In any case in which someone commits suicide, it’s important not to reduce the act to any one precipitating cause. “Suicide is complex behavior and results when a variety of biological, psychological and environmental factors come together, and is often triggered by stressful events,” said Jill Harkavy-Friedman, vice-president of research at the American Foundation for Suicide Prevention. But unfortunately, imprisonment — especially sudden imprisonment — can serve as exactly the sort of precipitating event that can raise someone’s risk of suicide, particularly if they have other risk factors. “If you’ve never really been in the criminal justice system, never been locked up, never been in jail, it isn’t anything like you might imagine,” said Dr. Thomas W. White, an expert on prison suicide who works with both correctional facilities and mental-health specialists. “As a person in the free world, you don’t have any idea what it’s like to have no freedom.”

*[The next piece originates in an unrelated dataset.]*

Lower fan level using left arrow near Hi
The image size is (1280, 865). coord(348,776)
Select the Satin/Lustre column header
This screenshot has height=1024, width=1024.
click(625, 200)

That’s part of the reason why the first few days in prison are so risky, said White. “There’s a lot of research suggesting that many suicides are pretty impulsive, that people do it within five minutes of thinking about it,” he said. “So it’s not surprising it happens in jails.” When you combine preexisting risk factors with a sudden, jarring, terrifying transition, the results can be fatal, especially given, as Harvay-Friedman put it, that “Research shows that suicidal behavior often emerges quickly with as little as five to ten minutes between the thought and the action.”
This can help explain the fact that the suicide rate in jails, which are usually (relatively) short-term stops for people before and during their trial, or after they have been convicted of minor offenses, are so much higher than rates in prisons. A person’s time is jail is when they’re at their most shocked, scared, and vulnerable. By the time you’re in prison, “the shock has worn off,” as White put it.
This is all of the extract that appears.